Une médaille contre la répression de la République romaine par Louis-Napoléon Bonaparte

Cette belle médaille a l'apparence formelle d'une médaille officielle sous la Deuxième République. Et pourtant elle vaut à ses auteurs et vendeurs un procès, en 1850. Elle conteste en fait, très subtilement, au nom même de la Constitution, l'intervention française contre la République romaine en 1849. Elle témoigne aussi d'une solidarité transnationale par le prisme des objets.

Analyse de l’objet

Analyse de l’objet :

Une médaille subversive ?

A priori, la médaille présentée ici semble conforme aux normes du régime en place depuis 1848. On y lit la mention «République française », la constitution est citée, une urne rappelle l’importance du vote (masculin) et un niveau symbolise l’égalité présente dans la devise républicaine. Elle répond aussi aux standards des productions officielles : les détails sont fins et la taille — 12 cm de diamètre — n’est pas celle des médailles subversives de petit format.

Cependant, les producteurs ont été poursuivis en décembre 1850, démontrant la réactivité des autorités, car c’est au printemps de la même année que la production a eu lieu, et en juin que les médailles ont été saisies. Celles-ci étaient destinées à la vente en boutique, chez Dudout, qui s’était spécialisé dans ce commerce : il vendait, par exemple, des productions à l’effigie de Ledru-Rollin.

Ce procès intervient à un moment où la production de médailles a augmenté considérablement à la suite de la Révolution de février 1848. Certains accusés étaient aussi coupables de détenir des « armes et munitions de guerre », mais ce fut bien la médaille qui focalisa les débats judiciaires. Pourquoi une telle attention?
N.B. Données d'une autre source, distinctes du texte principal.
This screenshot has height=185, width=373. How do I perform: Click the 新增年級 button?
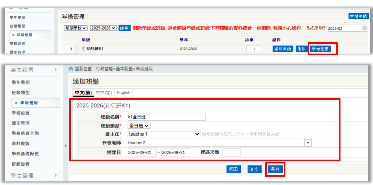358,16
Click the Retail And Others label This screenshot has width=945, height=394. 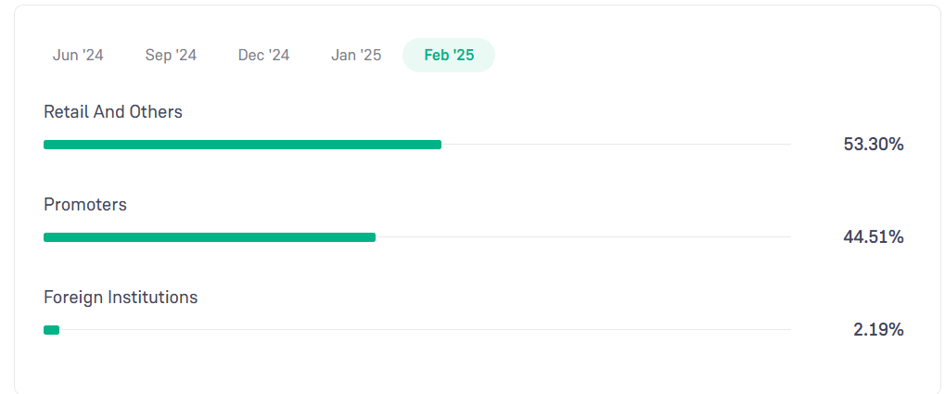point(113,112)
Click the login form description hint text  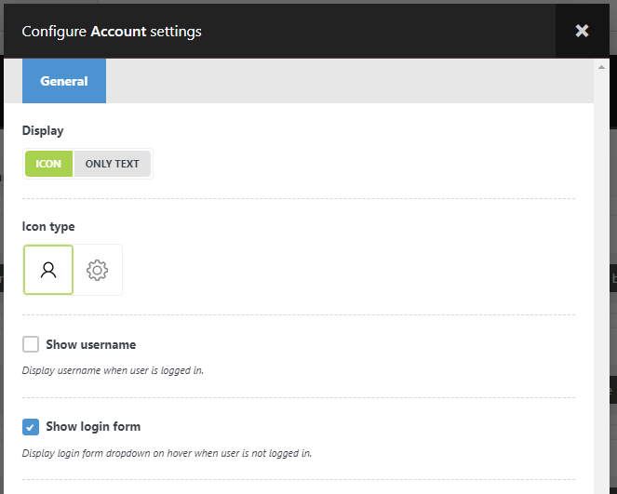pyautogui.click(x=167, y=454)
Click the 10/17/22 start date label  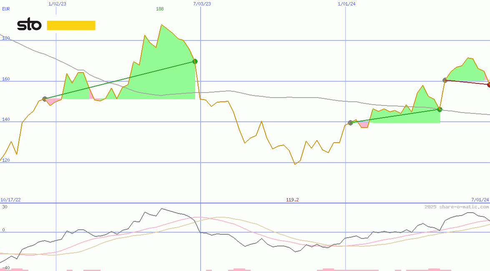click(10, 200)
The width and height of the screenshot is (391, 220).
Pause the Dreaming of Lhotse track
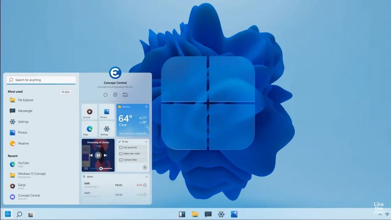98,155
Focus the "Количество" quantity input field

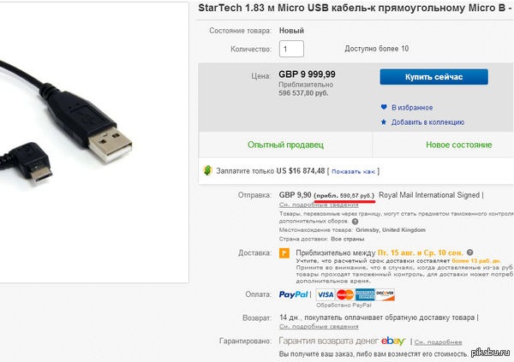tap(291, 50)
Une charge contre la politique romaine de Louis-Napoléon Bonaparte

Si la médaille inquiéta le pouvoir, c'est parce qu'elle critiquait ouvertement la politique étrangère de Louis-Napoléon Bonaparte, président de la République d’alors. La constitution prévoyait que la France « respecte[rait] les nationalités étrangères […] et n’emploie[rait] jamais ses forces contre la liberté d’aucun peuple. » (art. V du préambule, représenté sur la médaille). Pourtant, ce ne fut pas le cas après la révolution romaine de 1849. Lorsqu'une République démocratique est proclamée à Rome en février 1849, mettant ainsi un terme (provisoire) à la souveraineté du pape, le gouvernement français envoya une expédition militaire contre les révolutionnaires romains. Les forces françaises, sous la direction du général Oudinot, participèrent ainsi au siège de Rome en juin 1849.
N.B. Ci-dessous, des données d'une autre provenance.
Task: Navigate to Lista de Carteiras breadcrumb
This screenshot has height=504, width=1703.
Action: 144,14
Les républicains les plus avancés s'en indignèrent, tel Ledru-Rollin. Il affirma que la République romaine était née d'une révolution « aussi sainte  que la révolution de février » (en France). Cette solidarité transnationale culmina le 13 juin 1849 quand quelques milliers de personnes défilèrent à Paris contre l'intervention française à Rome. La troupe les dispersa, mais les députés les plus à gauche de l’Assemblée — appelés Montagnards en référence à leurs ancêtres de 1793 — se rassemblèrent aux Arts-et-Métiers. Menés par Ledru-Rollin, ils se constituèrent en gouvernement provisoire, mais ne purent résister longtemps.

Ces mouvements de sympathie vis-à-vis d’autres peuples européens étaient fréquents au XIXe siècle : la Grèce dans les années 1820, la Pologne après 1830, etc. Mais la répression fut implacable en juin 1849, et cette journée révolutionnaire vite avortée. Des procès s’ensuivirent, entraînant l’exil de certains démocrates comme Ledru-Rollin.

La médaille incriminée reprend un motif d’une lithographie de Louis Marie Bosredon de 1848, baptisée « Le vote ou le fusil » par la postérité. On y voit un ouvrier, poitrine découverte, déposant d’une main un bulletin dans l’urne et reposant de l’autre un fusil à baïonnette. Ce dessin a souvent été analysé comme une invitation à substituer le vote direct au fusil : en réalité, le fusil reste légitime pour la défense de la patrie et la lutte contre « l’ennemi du dehors ». Sur la médaille, l’intention est plus explicite : le personnage ne dépose pas son arme — il la tient au contraire fermement —, tandis qu’il appuie son autre main sur la constitution, surmontée du drapeau de la « République romaine ».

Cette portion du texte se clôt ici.